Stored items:
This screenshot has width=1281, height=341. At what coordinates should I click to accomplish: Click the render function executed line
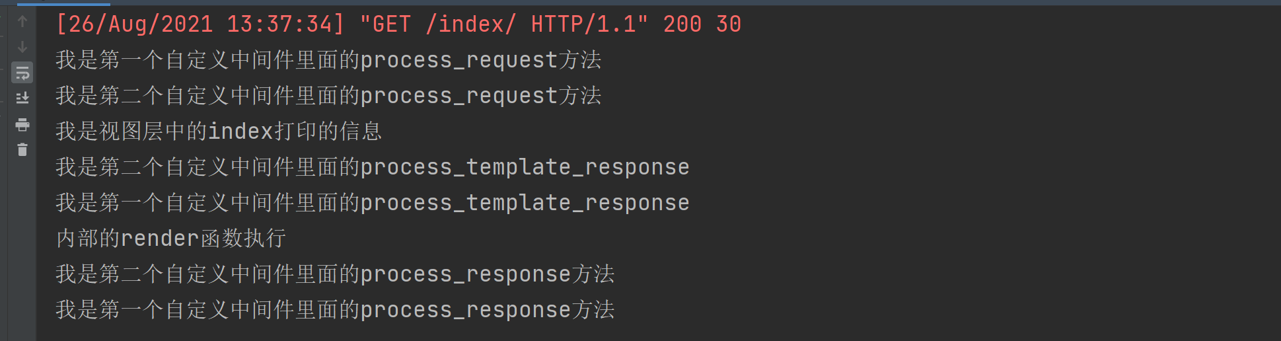click(171, 239)
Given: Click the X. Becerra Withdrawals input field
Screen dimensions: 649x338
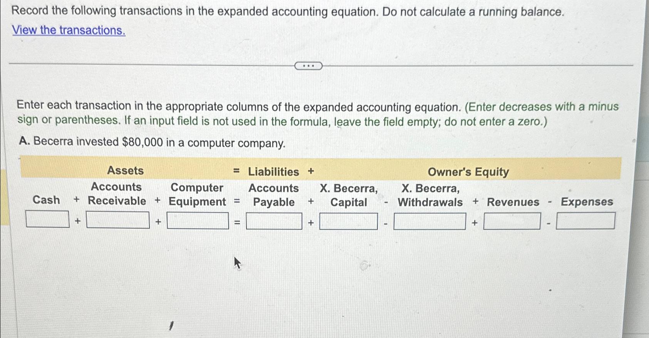Looking at the screenshot, I should [x=429, y=221].
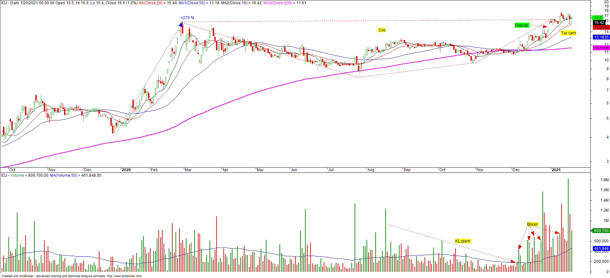Click the red arrowhead beside Gap up label
610x278 pixels.
(545, 27)
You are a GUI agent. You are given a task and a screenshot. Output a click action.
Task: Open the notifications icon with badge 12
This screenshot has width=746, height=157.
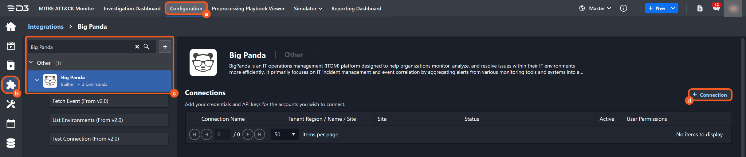(716, 8)
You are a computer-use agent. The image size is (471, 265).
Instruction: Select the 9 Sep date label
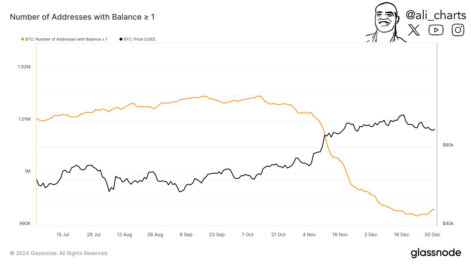pyautogui.click(x=186, y=235)
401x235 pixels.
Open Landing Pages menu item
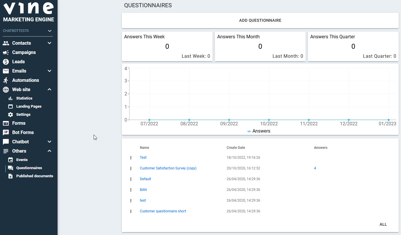pyautogui.click(x=28, y=106)
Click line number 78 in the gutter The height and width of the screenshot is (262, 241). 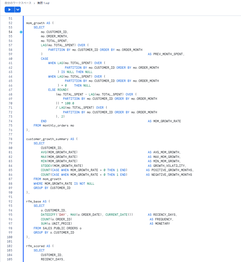pos(10,139)
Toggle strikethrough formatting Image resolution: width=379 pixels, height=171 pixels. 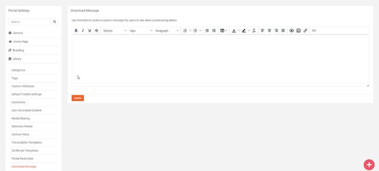[97, 31]
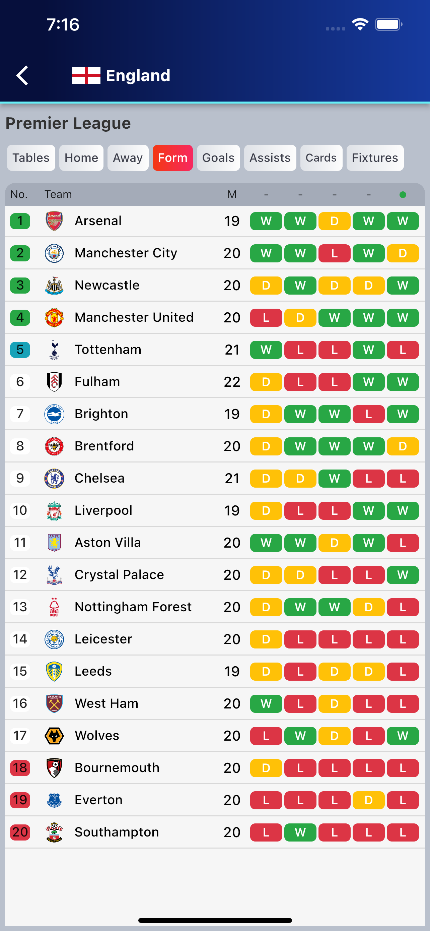The width and height of the screenshot is (430, 931).
Task: Tap the Southampton club crest
Action: click(54, 832)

## Work to be completed
Pick out the lines above containing the word "agent", then copy them.

## Your response
You are a GUI agent. You are given a task and a screenshot. Output a click action.
You are a computer-use agent. The image size is (471, 265).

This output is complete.